Using the records that follow, work out how many lines hold the string "março" and provide that number only.

Collected data entries
***

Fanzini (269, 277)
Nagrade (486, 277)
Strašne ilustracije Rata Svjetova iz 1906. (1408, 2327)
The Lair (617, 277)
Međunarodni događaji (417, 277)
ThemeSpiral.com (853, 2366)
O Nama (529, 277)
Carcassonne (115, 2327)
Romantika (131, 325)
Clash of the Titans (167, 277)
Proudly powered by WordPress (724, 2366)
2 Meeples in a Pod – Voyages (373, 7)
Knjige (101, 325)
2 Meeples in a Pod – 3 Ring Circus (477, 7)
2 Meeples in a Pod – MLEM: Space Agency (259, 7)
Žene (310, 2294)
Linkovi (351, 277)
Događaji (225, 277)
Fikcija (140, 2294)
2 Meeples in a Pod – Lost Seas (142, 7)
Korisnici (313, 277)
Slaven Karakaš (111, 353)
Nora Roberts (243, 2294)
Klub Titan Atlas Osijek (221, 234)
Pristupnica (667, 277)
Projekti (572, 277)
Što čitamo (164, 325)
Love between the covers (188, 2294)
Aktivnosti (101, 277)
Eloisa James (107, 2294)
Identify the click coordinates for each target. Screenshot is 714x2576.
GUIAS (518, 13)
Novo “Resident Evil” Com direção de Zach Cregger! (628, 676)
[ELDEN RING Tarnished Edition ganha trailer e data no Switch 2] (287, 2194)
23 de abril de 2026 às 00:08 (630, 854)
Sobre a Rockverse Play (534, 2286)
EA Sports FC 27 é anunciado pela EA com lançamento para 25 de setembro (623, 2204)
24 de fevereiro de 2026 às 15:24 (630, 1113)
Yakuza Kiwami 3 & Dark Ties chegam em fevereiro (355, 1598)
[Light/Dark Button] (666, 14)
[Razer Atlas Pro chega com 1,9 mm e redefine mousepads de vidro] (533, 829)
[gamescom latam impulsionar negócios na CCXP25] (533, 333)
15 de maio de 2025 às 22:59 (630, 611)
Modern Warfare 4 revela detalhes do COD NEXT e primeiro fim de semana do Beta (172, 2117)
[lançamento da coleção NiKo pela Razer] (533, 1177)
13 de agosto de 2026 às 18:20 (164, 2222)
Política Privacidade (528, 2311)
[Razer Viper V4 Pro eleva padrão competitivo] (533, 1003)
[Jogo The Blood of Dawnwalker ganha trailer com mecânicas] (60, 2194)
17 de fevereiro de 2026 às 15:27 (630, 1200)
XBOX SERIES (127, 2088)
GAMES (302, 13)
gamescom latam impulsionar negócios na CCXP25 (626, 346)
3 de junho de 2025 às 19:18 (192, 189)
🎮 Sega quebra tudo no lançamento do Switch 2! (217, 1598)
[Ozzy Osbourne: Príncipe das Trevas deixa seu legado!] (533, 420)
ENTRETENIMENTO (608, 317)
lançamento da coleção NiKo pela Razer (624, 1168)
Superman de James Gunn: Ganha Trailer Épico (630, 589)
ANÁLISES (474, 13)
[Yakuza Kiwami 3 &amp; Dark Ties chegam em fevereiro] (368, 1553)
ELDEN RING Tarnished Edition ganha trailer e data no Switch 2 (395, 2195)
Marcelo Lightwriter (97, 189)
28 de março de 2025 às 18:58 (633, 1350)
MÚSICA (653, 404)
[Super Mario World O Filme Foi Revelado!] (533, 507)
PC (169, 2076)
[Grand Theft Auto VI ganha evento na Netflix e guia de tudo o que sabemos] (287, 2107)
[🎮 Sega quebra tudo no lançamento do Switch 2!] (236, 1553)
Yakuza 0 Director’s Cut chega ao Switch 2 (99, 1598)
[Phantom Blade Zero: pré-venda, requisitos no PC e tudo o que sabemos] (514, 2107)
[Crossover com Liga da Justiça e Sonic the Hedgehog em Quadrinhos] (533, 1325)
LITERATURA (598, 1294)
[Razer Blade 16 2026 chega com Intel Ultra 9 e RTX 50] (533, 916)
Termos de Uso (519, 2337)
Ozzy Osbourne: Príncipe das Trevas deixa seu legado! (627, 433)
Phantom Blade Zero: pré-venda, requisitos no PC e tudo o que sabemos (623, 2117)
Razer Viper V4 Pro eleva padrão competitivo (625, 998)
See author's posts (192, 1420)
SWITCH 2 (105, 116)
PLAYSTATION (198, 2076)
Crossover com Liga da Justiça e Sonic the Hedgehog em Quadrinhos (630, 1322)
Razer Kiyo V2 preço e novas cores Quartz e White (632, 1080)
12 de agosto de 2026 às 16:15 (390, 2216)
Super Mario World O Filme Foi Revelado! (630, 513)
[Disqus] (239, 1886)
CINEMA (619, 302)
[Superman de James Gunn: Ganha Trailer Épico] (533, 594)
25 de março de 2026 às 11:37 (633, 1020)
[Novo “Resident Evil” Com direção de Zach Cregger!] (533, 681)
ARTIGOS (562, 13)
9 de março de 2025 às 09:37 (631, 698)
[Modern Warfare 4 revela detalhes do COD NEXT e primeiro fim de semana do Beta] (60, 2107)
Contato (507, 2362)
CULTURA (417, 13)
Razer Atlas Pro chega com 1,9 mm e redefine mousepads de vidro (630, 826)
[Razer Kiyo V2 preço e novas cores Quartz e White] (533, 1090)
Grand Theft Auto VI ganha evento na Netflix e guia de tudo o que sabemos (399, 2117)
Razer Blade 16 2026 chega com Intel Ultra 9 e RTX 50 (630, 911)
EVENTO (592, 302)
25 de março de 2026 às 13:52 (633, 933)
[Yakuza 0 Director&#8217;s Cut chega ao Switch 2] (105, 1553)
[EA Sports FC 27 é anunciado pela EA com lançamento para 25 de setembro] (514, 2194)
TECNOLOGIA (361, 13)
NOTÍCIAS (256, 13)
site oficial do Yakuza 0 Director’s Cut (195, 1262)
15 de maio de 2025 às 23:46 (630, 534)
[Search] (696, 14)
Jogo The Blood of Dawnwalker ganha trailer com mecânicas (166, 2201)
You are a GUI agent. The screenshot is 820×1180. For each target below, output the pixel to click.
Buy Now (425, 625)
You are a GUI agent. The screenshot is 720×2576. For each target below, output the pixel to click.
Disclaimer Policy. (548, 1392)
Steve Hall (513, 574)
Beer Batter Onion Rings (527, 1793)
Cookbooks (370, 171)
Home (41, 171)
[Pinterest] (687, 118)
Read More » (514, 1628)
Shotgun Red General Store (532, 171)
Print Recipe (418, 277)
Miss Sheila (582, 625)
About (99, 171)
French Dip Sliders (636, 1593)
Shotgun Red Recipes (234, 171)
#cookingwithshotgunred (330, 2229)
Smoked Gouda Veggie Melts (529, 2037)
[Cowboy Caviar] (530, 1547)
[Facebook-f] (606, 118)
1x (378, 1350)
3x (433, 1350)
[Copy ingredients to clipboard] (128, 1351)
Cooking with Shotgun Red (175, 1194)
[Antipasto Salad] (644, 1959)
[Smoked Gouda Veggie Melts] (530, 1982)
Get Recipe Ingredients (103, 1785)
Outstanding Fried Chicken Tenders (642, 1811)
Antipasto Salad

***

= Reply to the exercise =
4